David agrees, stating that they always felt “a bit more exotic than everyone else”.
“It’s odd isn’t it,” he reflects.
“Because when we went to Poland it was behind the Iron Curtain. It was a big adventure. It took two days to get there.
“The people who were there were batty. They were bat sh*t crazy.
“Our entire family – concentration camps, Gulags in Siberia, they’d fought on the Russian front with the German Army.
“Uncle Karl sitting there chain smoking with a chunk of his nose missing where it had been shot off.
“Everyone was hugely extravagant, but completely inspiring.
“They all drank like crazy, they all smoked.
“The women would all be swooning to the accordion.
“Our dad was a man who’d been chained to the back of a f***ing tractor and hauled into Siberia in whiteouts telling you that you were lucky to be chained to the back of that tractor.

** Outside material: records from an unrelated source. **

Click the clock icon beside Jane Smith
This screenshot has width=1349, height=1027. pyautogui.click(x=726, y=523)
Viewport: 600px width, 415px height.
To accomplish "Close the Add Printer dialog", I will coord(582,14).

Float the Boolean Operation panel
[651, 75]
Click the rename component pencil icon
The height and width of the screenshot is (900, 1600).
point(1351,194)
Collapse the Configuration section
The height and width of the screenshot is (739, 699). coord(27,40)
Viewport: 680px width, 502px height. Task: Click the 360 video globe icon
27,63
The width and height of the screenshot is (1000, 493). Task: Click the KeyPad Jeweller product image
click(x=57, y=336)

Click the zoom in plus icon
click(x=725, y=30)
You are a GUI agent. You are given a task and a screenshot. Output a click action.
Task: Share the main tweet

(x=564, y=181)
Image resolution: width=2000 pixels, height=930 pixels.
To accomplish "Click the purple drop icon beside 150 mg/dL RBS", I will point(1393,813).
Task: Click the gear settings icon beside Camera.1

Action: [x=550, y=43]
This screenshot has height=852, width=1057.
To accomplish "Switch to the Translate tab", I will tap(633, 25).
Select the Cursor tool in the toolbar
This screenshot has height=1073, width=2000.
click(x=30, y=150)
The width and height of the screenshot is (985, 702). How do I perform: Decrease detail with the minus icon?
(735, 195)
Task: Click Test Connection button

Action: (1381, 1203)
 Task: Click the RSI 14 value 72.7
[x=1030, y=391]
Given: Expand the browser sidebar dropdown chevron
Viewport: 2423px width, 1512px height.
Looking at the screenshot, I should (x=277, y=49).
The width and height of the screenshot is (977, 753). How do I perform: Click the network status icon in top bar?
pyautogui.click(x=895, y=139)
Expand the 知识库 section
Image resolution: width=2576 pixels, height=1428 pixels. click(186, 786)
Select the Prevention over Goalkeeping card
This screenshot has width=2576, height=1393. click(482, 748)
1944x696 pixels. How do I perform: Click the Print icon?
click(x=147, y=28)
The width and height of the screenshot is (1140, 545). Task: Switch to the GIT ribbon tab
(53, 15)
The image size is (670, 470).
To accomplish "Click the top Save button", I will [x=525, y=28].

“We’re like, ‘come on how can you be lucky to be chained to the back of that tractor’?
“He’s like ‘if you’d stepped away from that long line of prisoners being dragged at the beginning of the Second World War, you were dead.
“Whiteout in Siberia? You wouldn’t last 10 seconds’.
“So we had two perspectives.
“Our mother was incredibly negative about everything.
“Our father was ludicrously positive about the most difficult things.
“And there’s us sitting in the middle of that.
“We weren’t trying to make sense of it. We were probably just sitting listening.
“By hook or by crook, I think we were inspired to be creative – although nobody actually said it.
“You would never hear the word creative in our house!”
The Mach 2 exhibition runs at The Stirling Smith Art Gallery & Museum until April 7.